### READING TEXT ###

Upstate/Downstate: Chemical biologists train in 'crown jewel' program of two-city collaboration

This is part of the fall series about collaborations between Cornell's Ithaca and Weill Cornell Medical College campuses

By Kate Becker

When the first-year graduate students in a training program in chemical biology stepped onto the Cornell campus for the first time in 2001, they didn't have the comfort of talking with veterans who had been through it all before.

That's because these eight students were the inaugural class of the Tri-Institutional Training Program in Chemical Biology (TPCB), an innovative collaboration between Cornell in Ithaca and Weill Cornell Medical College, Rockefeller University and the Memorial Sloan-Kettering Cancer Center in New York City.

A branch of the institutions' multifaceted Tri-Institutional Research Program (TIRP), the TPCB aims to stimulate research at the interface between chemistry and biology. Founded with an anonymous $80 million gift in 2000, the TIRP also operates research programs in computational biology and cancer and developmental biology. A new graduate training program in computational biology, modeled on the TPCB, welcomed its first class this fall

Bruce Ganem, professor of chemistry and chemical biology at Cornell and head of the Ithaca arm of the TPCB, describes the training program in chemical biology as TIRP's "crown jewel."

That 2001 inaugural, he said, was "intrepid." The first year was "a huge experiment," said Ganem. "We were troubleshooting as we went."

Students and faculty, for example, had to master New York-to-Ithaca videoconferencing and learn to cut through multi-institutional red tape.

Two years later, those first students are comfortably ensconced in laboratories in New York and Ithaca, and this year's entering class is enjoying a much smoother ride.

Like previous classes, the nine students in the entering class of 2003 spent the summer doing laboratory rotations in New York City. There, they were immersed in medical research and got their fill of urban life before traveling to Cornell's Ithaca campus for a fall semester loaded with graduate-level chemistry courses.

TPCB students typically enter the program with impressive chemistry credentials (most studied chemistry as undergraduates, and all were admitted to the training program through Cornell's Department of Chemistry and Chemical Biology). However, their backgrounds in biology are "a mixed bag," said Timothy Ryan, TPCB director and professor of biochemistry at Weill Cornell Medical College.

### DATASET ###

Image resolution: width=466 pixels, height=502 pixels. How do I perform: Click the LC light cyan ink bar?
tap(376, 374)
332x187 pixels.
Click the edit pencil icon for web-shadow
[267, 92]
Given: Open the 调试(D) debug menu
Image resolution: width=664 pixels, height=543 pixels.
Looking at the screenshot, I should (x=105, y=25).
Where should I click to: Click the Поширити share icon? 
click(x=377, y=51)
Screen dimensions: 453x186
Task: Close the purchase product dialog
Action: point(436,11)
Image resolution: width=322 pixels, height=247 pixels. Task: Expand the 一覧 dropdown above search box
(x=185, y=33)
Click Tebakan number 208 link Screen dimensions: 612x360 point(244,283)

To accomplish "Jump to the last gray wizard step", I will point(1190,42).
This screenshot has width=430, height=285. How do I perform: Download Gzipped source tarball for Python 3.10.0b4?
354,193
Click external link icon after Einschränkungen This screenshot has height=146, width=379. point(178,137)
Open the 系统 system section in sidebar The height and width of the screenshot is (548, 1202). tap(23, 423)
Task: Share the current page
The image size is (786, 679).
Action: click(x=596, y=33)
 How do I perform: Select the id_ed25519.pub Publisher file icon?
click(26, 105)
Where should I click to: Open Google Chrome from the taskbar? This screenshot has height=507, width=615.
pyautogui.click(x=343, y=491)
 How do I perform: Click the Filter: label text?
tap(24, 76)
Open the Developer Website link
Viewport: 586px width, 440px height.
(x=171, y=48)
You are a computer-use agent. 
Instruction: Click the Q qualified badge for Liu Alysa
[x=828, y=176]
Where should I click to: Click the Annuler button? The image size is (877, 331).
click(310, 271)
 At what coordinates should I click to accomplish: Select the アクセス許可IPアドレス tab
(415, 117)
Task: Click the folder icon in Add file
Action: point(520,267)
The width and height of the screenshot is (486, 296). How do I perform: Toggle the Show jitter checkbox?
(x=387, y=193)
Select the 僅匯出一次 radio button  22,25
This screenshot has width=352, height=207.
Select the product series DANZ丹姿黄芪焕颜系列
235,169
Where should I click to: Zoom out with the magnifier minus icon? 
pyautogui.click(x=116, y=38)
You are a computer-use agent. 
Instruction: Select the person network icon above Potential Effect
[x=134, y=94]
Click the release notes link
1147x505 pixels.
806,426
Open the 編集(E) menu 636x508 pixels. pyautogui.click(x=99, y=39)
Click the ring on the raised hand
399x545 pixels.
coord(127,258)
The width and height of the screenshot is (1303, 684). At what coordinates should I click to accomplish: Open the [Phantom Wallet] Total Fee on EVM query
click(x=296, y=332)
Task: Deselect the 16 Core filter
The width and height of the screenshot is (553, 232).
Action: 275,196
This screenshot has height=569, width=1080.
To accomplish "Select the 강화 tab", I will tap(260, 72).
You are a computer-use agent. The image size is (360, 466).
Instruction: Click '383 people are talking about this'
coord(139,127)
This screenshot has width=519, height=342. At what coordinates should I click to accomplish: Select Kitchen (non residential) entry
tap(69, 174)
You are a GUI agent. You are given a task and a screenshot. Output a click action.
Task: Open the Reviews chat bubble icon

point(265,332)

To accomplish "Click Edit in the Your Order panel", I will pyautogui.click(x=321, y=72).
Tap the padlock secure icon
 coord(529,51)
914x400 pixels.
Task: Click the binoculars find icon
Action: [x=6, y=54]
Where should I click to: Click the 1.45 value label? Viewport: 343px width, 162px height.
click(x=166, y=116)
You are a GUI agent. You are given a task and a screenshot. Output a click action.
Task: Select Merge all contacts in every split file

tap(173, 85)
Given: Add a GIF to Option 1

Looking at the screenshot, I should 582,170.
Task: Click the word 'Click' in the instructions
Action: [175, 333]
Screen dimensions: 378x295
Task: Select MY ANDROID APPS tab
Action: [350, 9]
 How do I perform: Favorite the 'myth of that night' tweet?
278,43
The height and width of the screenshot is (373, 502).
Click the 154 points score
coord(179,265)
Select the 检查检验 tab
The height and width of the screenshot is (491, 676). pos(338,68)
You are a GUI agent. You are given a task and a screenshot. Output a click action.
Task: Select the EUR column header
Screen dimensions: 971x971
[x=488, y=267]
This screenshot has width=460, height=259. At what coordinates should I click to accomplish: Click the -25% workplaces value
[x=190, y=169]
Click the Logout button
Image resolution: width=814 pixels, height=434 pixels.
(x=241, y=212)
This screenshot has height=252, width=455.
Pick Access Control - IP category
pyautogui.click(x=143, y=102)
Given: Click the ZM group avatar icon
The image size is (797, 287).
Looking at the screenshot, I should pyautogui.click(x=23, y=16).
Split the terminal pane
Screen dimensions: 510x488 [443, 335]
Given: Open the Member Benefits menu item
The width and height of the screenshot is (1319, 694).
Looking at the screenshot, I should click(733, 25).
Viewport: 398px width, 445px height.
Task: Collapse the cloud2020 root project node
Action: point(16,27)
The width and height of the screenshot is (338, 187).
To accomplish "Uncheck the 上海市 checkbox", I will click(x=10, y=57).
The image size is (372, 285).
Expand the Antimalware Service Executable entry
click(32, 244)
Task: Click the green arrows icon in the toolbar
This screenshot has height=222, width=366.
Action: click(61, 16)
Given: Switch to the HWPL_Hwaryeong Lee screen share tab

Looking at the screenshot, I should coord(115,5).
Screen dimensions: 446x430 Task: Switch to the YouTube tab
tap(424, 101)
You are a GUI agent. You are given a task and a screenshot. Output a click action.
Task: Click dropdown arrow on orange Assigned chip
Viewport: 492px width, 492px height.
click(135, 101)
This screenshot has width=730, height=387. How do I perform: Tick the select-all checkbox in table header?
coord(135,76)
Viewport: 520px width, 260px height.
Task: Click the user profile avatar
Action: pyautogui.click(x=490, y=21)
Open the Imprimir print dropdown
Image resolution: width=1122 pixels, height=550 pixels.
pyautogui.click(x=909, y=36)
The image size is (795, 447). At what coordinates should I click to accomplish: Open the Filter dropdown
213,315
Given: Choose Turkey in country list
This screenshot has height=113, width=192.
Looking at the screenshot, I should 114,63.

###

From the article on the chemical biology training program, output the passage beginning at the words "When the first-year" and ending after the words "it all before.". These lines are unrelated to the article and serve no purpose here.

When the first-year graduate students in a training program in chemical biology stepped onto the Cornell campus for the first time in 2001, they didn't have the comfort of talking with veterans who had been through it all before.